In Linux, every file and directory belongs to three categories:

  • User (u): the owner of the file.
  • Group (g): users belonging to the group that the file is assigned to.
  • Others (o): everyone else.

Permissions are specified for each of these three categories. Each category can have three types of permissions:

  • Read (r): allows reading the file or listing the directory contents.
  • Write (w): allows modifying the file or changing the directory's contents.
  • Execute (x): allows executing the file (if it’s a script/binary) or entering a directory.

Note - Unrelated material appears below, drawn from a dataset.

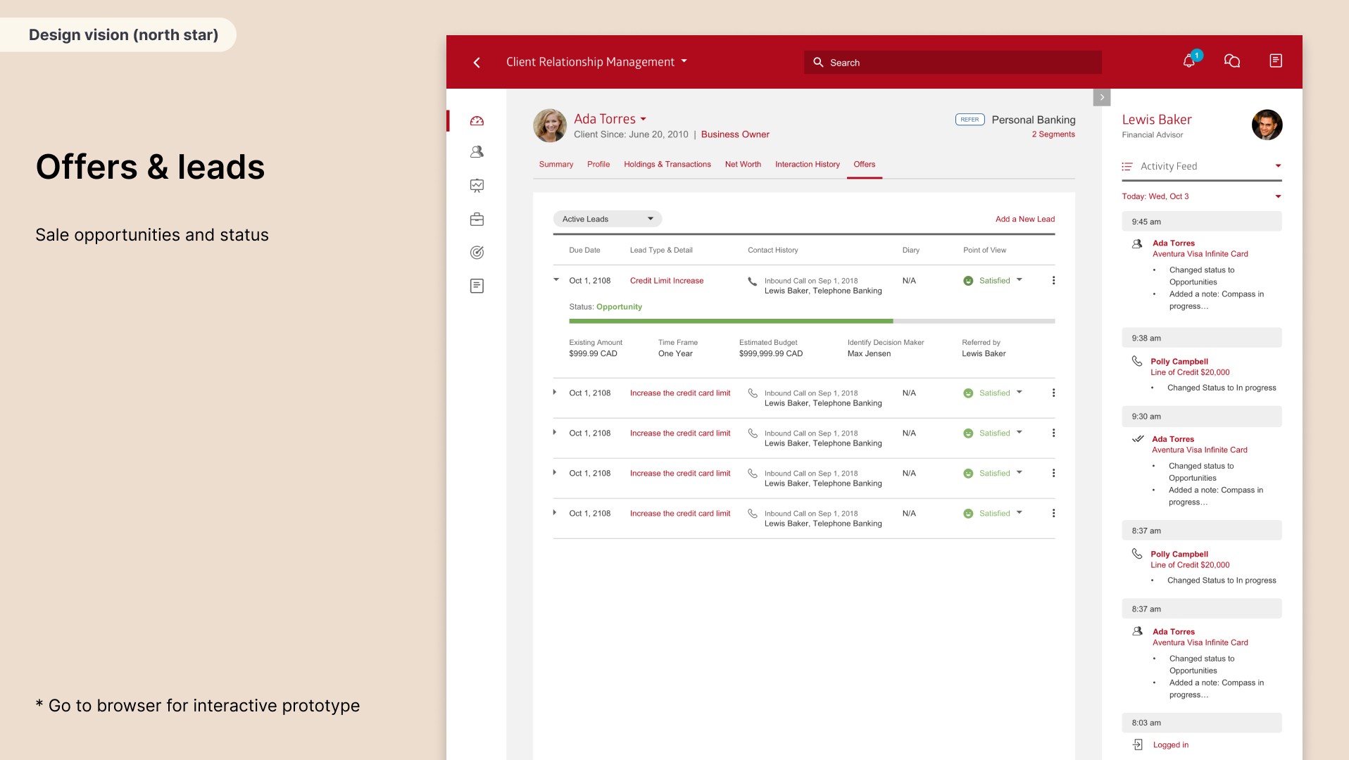Switch to the Interaction History tab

When you run ls -l in a Linux terminal, you get a line starting with 10 characters that represent these permissions. For example:

ls -l myfile
-rwxr-xr-- 1 alice developers 4096 Jan 01 12:00 myfile

Here's how the -rwxr-xr-- is broken down:

  • First character: - means a regular file (other possibilities include d for directory, l for symlink, etc.).
  • Next three characters (rwx): permissions for the user (owner).
    • r = read
    • w = write
    • x = execute
  • Next three characters (r-x): permissions for the group.
    • r = read
    • - = no write
    • x = execute
  • Last three characters (r--): permissions for others.
    • r = read
    • - = no write
    • - = no execute

Let's look at another example

ls -l mydirectory
drwxrwxr-x  2 accounting accounting 12 Jan  8 15:13 /accounting

Let's break down the permission string drwxrwxr-x:

  • d: indicates that this is a directory.
  • rwx: owner (accounting) can read, write, and execute.
  • rwx: group (accounting) can read, write, and execute.
  • r-x: others can read and execute (no write permission).

3. Changing permissions with chmod

The chmod command is used to change file and directory permissions. You can use either numeric (octal) or symbolic modes.

3.1 Using symbolic mode

In symbolic mode, you specify u (user), g (group), o (others), or a (all) along with + (add), - (remove), or = (set).

# Give the owner execute permission
chmod u+x myfile

# Remove write permission for group
chmod g-w myfile

# Give read permission to all (user, group, and others)
chmod a+r myfile

3.2 Using numeric (octal) mode

Numeric mode uses three digits (or sometimes four for special permissions). Each digit is a sum of 4 (read), 2 (write), and 1 (execute).

  • 4 = read (r)
  • 2 = write (w)
  • 1 = execute (x)

For example, to give the owner read, write, and execute (7), group read and execute (5), and others read (4):

chmod 754 myfile

More examples:

  • chmod 777 myfile: everyone can read, write, and execute.
  • chmod 644 myfile: owner can read and write, group and others can read only.
  • chmod 600 myfile: owner can read and write, no one else has any permissions.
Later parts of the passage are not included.